“As the doctrine developed, the rule of equal marginal sacrifice soon won the day and with Pigou (1928, p. 60) became the correct solution. Viewed from the perspective of fairness, this was hardly persuasive. Why should only the marginal sacrifice be considered, rather than the entire loss as called for by equal-absolute, equal-proportional, or still other sacrifice rules? The answer, it appears, is that equal marginal sacrifice was chosen not so much as a matter of fairness but as an efficiency-based prescription for securing least total sacrifice. The move from Mill’s equal absolute or proportional sacrifice to Pigou’s enshrinement of equal marginal sacrifice thus involved a paradigm shift from equity to Pareto efficiency as the basic criterion. Equal marginal sacrifice, and with it least total sacrifice, fitted neatly into the economist’s utilitarian goal of welfare maximization. The case for distributing the burden of a given tax revenue so as to minimize aggregate loss was but a by-product of the general case for distributing income so as to maximize welfare. The entitlement base for distributive justice was thereby replaced by that of utilitarian welfare maximization.
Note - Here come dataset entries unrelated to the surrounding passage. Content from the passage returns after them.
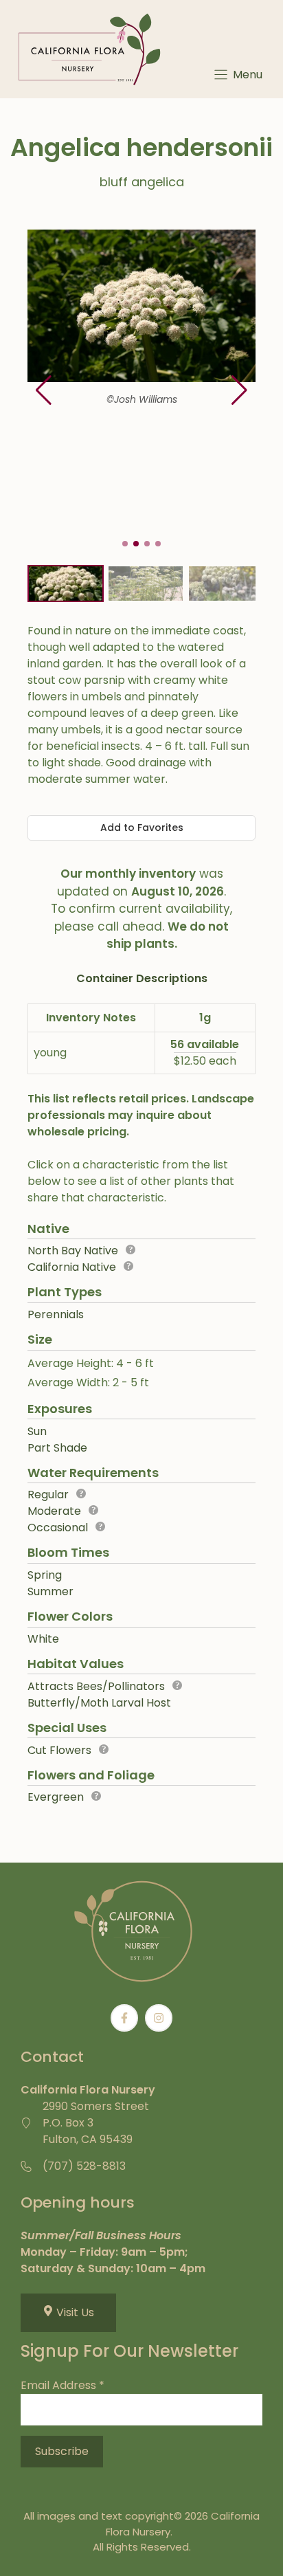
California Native (71, 1267)
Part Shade (57, 1448)
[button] (239, 390)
[…] More basically, left open was the bottom-line question of why, as a matter of fairness or distributive justice, equal marginal sacrifice and hence least total sacrifice should be the accepted criterion. The case for least total sacrifice in tax-burden distribution, as Edgeworth and Pigou saw it, derives from the broader efficiency goal of securing a distribution of income which maximizes aggregate welfare. This takes us back to Bentham’s proposition that self-interested individuals, bent on maximizing their own welfare, will also wish to maximize aggregate welfare (Bentham 1789, p. 3), an heroic conclusion which hardly follows. Using superior force of bargaining from a stronger position, the self-interested and better-endowed individual would disagree, as Hobbes had put it in his “warre of everyone against every man” (1651, p. 188). To sustain acceptance, the target of maximum aggregate welfare had to be given an ethical underpinning. Based on the golden rule of valuing the welfare of others as one’s own, individuals should discard envy and agree to Pareto-optimal re-arrangements, that is, re-arrangements which produce a net gain for the group as a whole, even though the individual may lose. Given this more demanding premise of impartiality, least total sacrifice or welfare maximization becomes the preferred solution.

As formulated more recently, and in line with economists’ taste for maximizing behavior, impartiality has been interpreted as calling for choice under uncertainty.2 Individuals are called upon to choose among alternative patterns of distribution from behind a veil — that is, without knowing their own capacities and what their own position in any one pattern would be (Vickrey 1945; Harsanyi 1955; Rawls 1971). Assuming a fixed pie available for distribution and stipulating declining marginal utility or postulating risk aversion, people would then agree on an equal division of income; but, allowing for deadweight losses in response to taxation, some degree of inequality would be agreed on.3 Applying this reasoning to the narrower problem of just taxation, tax shares to be agreed upon from behind a veil would similarly fall short of maximum progression.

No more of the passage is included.